BEGIN DATASET ENTRIES

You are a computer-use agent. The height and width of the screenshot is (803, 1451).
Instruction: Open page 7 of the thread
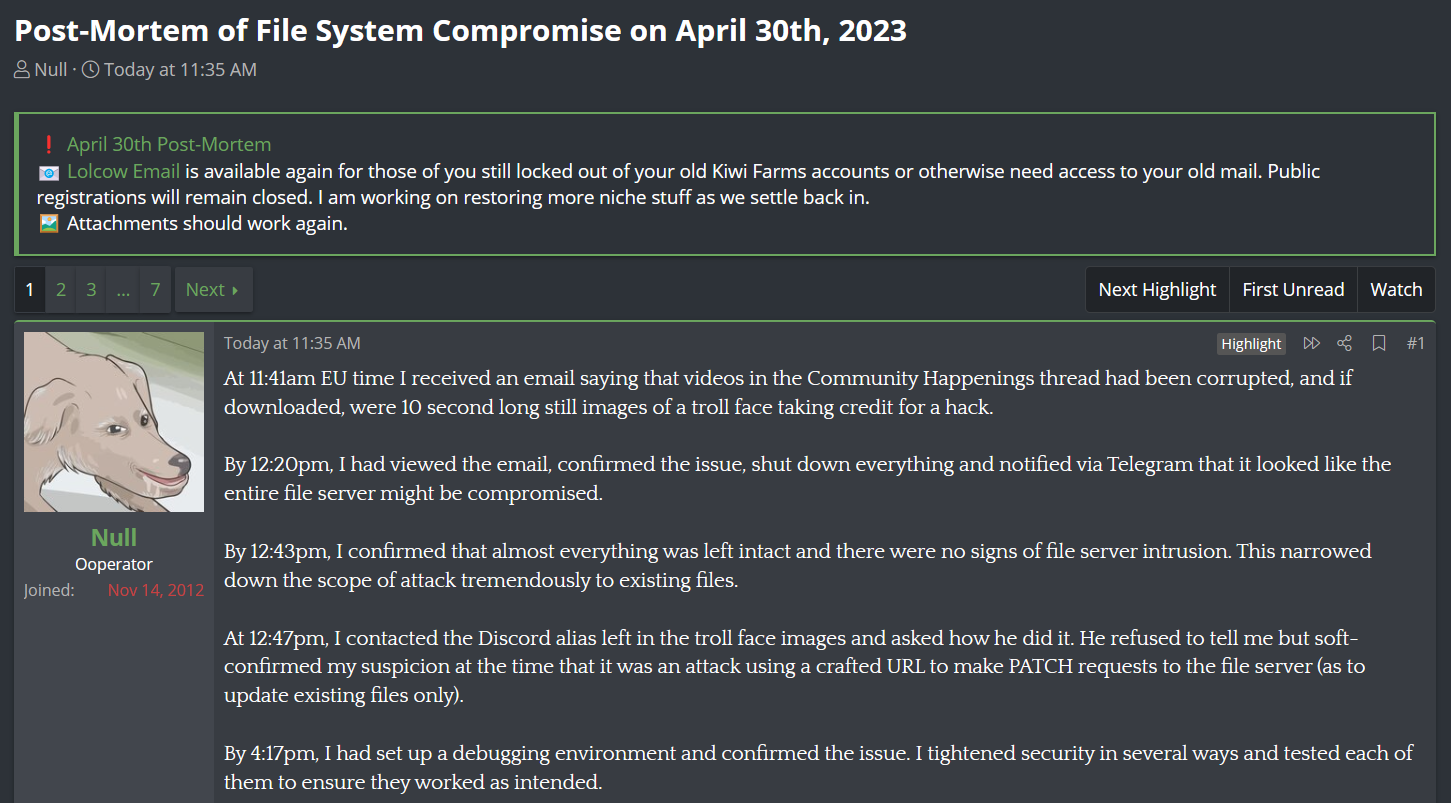[x=155, y=290]
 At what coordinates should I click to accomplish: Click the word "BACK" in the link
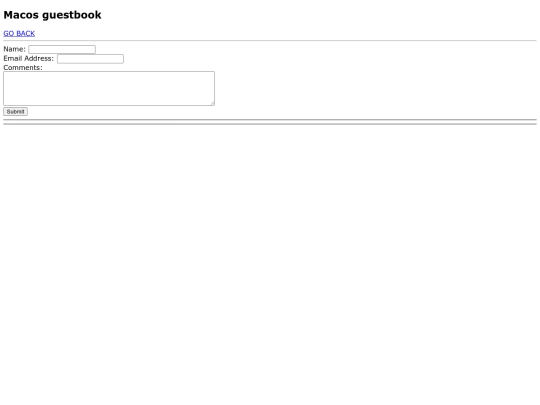[x=26, y=33]
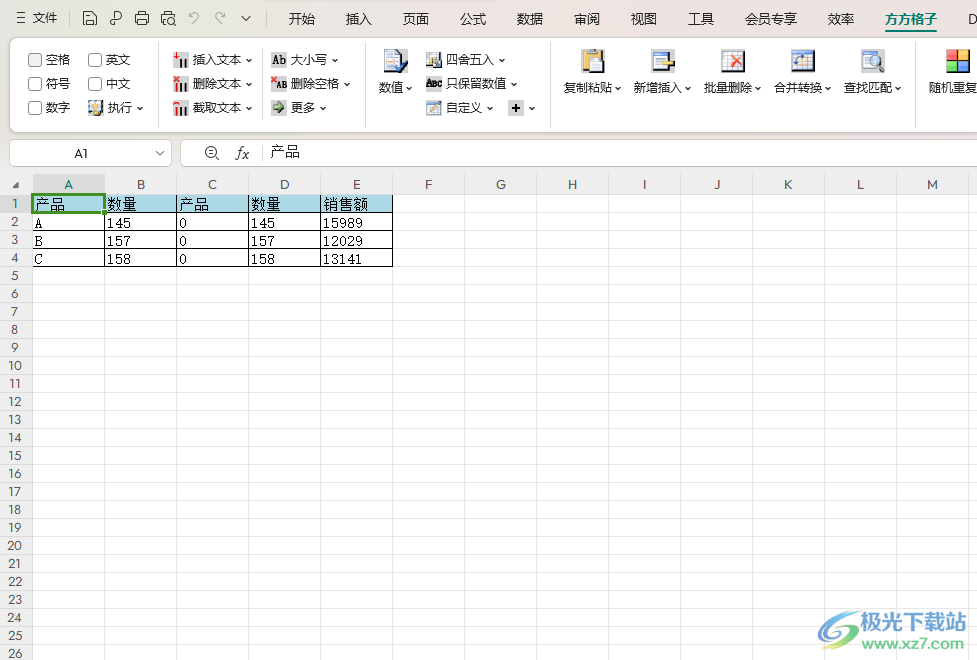Open the 文件 menu
977x660 pixels.
point(37,18)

END DATASET ENTRIES

What is wanted is a word-for-word restatement of the entries, without their images.

You are a computer-use agent. The height and width of the screenshot is (803, 1451).
Instruction: Open page 7 of the thread
[x=155, y=290]
 At what coordinates should I click to accomplish: Click the word "BACK" in the link
[x=26, y=33]
Open the 文件 menu
977x660 pixels.
point(37,18)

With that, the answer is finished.